The US Food and Drug Administration (FDA) is making $2 million-worth of funding available for a project to develop data standards for studies of lipid-modifying drugs, and therapies for diabetes and hepatitis C.

The US Food and Drug Administration (FDA) is making $2 million-worth of funding available for a project to develop data standards for studies of lipid-modifying drugs, and therapies for diabetes and hepatitis C.

The money will be used to support an initiative set up last year called the Coalition for Accelerating Standards and Therapies (CFAST), which has the aim of providing a framework to help FDA reviewers assess new therapies more efficiently.

The FDA’s Centre for Drug Evaluation and Research (CDER) is receiving an “enormous and growing amount of data” but a lack of standardisation “creates significant challenges”, says a Federal Register notice announcing the funding.

CFAST is a public-private partnership (PPP) set up by the Clinical Data Interchange Standards Consortium (CDISC) and the Critical Path Institute (C-Path) to develop global standards used to report data from clinical trials for certain priority therapeutic indications.

When the initiative was set up last, CDER Director Janet Woodcock described the need to develop “definitions” for individual diseases and the therapeutics used to treat them, noting that this could potentially speed the delivery of new therapies to patients.

“Standardised data elements that are common to all clinical trials, such as age and gender, have been established through CDISC standards,” says the FDA.

“However, data elements that are unique for a particular disease or therapeutic area still need to be developed so that the data are consistent and consistently understood for efficacy analysis, and that data from multiple trials can be more easily grouped for reporting and meta-analysis,” it adds.

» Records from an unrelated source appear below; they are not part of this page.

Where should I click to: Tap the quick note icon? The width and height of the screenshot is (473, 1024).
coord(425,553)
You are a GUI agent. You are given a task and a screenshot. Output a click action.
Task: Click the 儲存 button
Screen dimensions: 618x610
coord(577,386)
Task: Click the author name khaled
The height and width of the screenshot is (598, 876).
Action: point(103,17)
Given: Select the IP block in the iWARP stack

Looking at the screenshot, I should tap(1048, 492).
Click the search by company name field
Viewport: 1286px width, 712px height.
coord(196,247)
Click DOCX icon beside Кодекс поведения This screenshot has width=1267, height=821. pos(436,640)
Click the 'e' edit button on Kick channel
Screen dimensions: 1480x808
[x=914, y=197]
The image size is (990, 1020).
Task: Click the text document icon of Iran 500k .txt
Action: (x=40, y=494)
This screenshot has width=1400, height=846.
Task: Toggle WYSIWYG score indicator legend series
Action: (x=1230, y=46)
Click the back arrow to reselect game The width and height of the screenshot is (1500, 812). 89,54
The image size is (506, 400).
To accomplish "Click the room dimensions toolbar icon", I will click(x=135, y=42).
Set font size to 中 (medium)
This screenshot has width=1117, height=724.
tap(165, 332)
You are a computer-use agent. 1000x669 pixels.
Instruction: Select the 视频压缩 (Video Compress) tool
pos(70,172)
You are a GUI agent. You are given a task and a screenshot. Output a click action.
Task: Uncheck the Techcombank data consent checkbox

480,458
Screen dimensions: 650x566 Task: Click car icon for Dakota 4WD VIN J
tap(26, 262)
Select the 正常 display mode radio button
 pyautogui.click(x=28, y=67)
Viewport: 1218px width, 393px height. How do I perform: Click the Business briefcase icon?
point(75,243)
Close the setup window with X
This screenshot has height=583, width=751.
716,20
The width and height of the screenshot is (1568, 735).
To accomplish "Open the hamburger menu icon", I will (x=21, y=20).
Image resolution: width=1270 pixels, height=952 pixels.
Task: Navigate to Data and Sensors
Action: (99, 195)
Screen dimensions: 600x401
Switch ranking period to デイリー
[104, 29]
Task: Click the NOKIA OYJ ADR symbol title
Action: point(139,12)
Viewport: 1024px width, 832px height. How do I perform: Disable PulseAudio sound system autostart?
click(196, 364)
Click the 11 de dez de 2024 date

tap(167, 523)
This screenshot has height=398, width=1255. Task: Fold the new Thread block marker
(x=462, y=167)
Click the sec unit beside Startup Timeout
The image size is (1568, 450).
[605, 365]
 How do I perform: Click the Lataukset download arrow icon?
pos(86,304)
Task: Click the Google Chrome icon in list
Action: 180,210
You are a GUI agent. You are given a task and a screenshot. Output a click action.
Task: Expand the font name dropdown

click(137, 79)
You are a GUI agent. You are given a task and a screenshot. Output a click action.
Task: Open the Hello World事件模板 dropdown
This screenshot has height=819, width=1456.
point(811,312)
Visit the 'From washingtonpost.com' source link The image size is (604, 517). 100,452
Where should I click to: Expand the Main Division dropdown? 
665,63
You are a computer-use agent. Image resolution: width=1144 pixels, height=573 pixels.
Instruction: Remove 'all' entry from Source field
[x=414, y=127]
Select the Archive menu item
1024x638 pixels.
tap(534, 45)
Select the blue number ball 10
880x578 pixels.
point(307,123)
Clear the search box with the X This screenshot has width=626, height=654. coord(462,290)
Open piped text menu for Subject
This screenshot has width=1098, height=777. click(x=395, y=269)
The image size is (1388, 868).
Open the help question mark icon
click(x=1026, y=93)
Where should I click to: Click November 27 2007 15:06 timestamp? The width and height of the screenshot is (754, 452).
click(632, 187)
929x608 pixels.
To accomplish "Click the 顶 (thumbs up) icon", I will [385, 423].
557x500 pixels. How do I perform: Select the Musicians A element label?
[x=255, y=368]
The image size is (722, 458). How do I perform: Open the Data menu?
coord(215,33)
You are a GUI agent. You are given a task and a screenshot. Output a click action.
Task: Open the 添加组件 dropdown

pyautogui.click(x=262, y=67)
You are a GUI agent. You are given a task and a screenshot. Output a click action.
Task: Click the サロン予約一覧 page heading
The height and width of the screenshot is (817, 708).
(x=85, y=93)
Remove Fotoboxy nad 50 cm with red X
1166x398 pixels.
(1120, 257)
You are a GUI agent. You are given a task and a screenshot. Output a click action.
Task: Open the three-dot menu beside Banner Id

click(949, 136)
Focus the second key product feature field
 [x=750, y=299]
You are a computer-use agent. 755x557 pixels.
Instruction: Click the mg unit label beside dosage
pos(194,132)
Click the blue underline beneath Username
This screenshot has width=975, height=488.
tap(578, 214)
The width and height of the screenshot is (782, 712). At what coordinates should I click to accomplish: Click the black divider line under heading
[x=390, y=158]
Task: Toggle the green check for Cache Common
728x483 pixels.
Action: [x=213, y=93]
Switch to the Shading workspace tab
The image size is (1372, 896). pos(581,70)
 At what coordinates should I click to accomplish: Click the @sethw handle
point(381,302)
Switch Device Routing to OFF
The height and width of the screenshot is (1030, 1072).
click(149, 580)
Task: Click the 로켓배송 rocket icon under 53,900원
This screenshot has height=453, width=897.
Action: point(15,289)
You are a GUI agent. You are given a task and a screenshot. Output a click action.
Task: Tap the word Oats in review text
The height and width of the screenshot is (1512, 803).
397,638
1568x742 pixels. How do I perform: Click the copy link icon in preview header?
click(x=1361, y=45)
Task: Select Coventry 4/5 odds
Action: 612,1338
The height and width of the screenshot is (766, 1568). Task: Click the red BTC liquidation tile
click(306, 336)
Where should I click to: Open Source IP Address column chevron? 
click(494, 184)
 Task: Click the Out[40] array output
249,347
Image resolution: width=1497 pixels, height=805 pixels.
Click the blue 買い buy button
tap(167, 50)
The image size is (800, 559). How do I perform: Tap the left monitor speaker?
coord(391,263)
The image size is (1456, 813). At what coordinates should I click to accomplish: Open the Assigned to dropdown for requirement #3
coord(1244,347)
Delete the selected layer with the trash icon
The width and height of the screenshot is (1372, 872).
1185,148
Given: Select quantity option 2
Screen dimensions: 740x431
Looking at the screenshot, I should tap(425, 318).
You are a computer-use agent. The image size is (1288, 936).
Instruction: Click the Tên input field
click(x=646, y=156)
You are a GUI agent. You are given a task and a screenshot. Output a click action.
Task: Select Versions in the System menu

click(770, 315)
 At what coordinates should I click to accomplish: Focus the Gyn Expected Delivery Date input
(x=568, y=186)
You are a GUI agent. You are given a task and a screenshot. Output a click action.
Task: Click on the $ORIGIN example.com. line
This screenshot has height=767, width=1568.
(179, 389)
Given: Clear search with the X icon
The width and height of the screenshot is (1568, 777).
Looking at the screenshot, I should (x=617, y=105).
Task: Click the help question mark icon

In addition to lipid, diabetes and hepatitis drugs, the project will also have the task of developing standards for studies of drugs which may affect the QT interval on an electrocardiogram (ECG).

Some pharmacological agents are known to prolong the QT interval, posing a significant health risk to patients, and since the late 1990s around half a dozen drugs have been taken off the US market as a result of this side effect.

The award will be given to a research group operating under the C-Path umbrella, an organisation which includes more than 1,000 scientists from government, academia, patient advocacy organisations, and 41 major pharmaceutical companies.